Rockfish: Long-Lived Animals with "Negligible Senescence"
John C. Guerin
Centenarian Species and Rockfish Project
Field observations have suggested for quite some time
that certain fish, turtles and invertebrates have
extremely long maximum lifespan potential. Age
validation techniques have since confirmed these
observations. Negligible senescence is defined in
part as no observable age-related increase in
mortality rate or decrease in reproduction rate after
maturity, and no observable age-related decline in
physiological capacity or disease resistance.

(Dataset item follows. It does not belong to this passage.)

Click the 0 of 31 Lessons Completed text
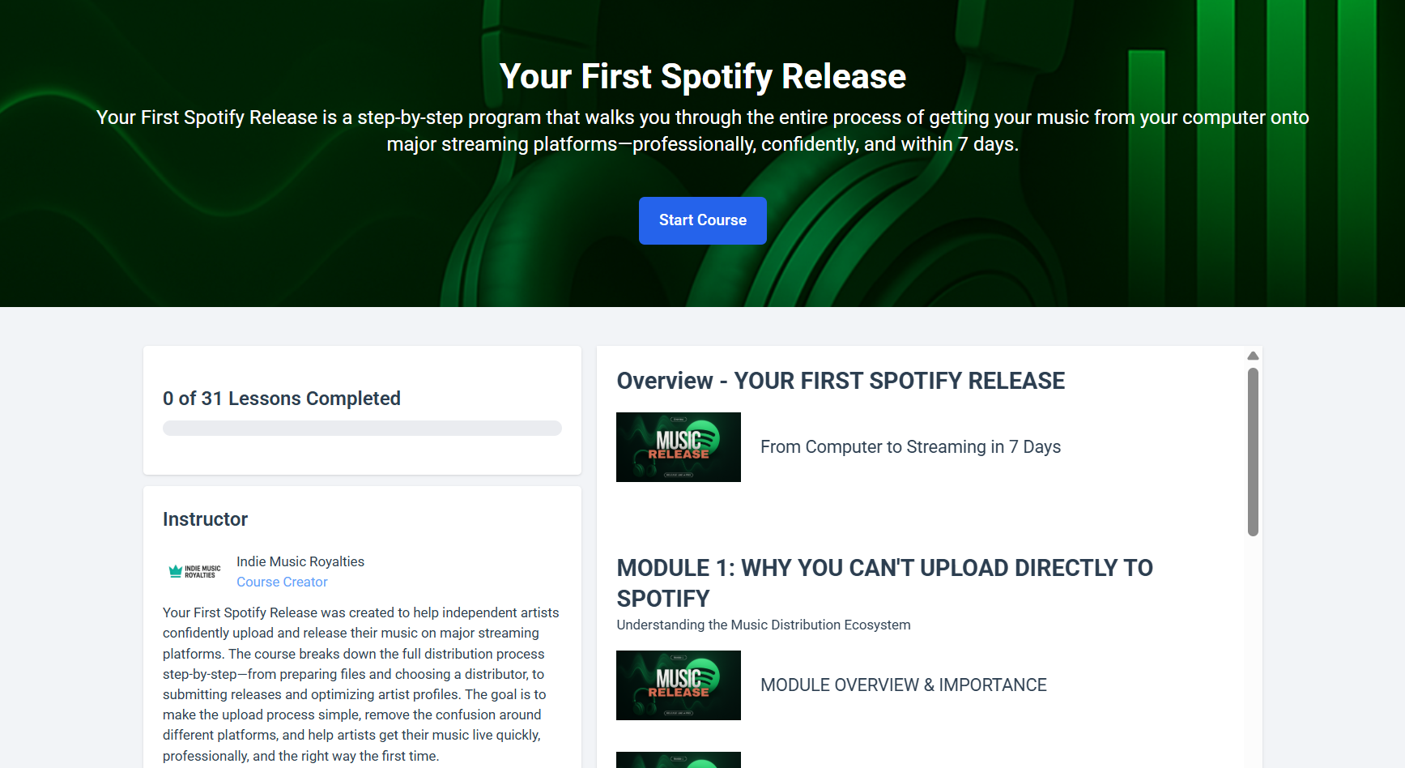This screenshot has height=768, width=1405. [x=282, y=399]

Recent data compiled on rockfish (genus Sebastes) have
documented ages exceeding 200 years but also many
species under 30 years maximum observed lifespan,
raising the intriguing possibility of intra-species
lifespan comparison. The Centenarian Species and
Rockfish Project has 14 total pilot studies. The
three studies reported in this poster are: "Rockfish
liver microarrays using existing 16,000+ zebrafish
gene chips", a collaboration between Glenn S. Gerhard,
Dartmouth Medical Center, and Renee Malek, TIGR (The
Institute for Genomic Research); "Heat Shock Protein
comparison between younger and older rockfish",
Marcelle Morrison-Bogorad, Associate Director,
Neuroscience and Neuropsychology of Aging Program,
NIA; and "Electron transport abnormalities and
mitochondrial DNA mutations in rockfish heart tissue",
Judd Aiken, University of Wisconsin-Madison.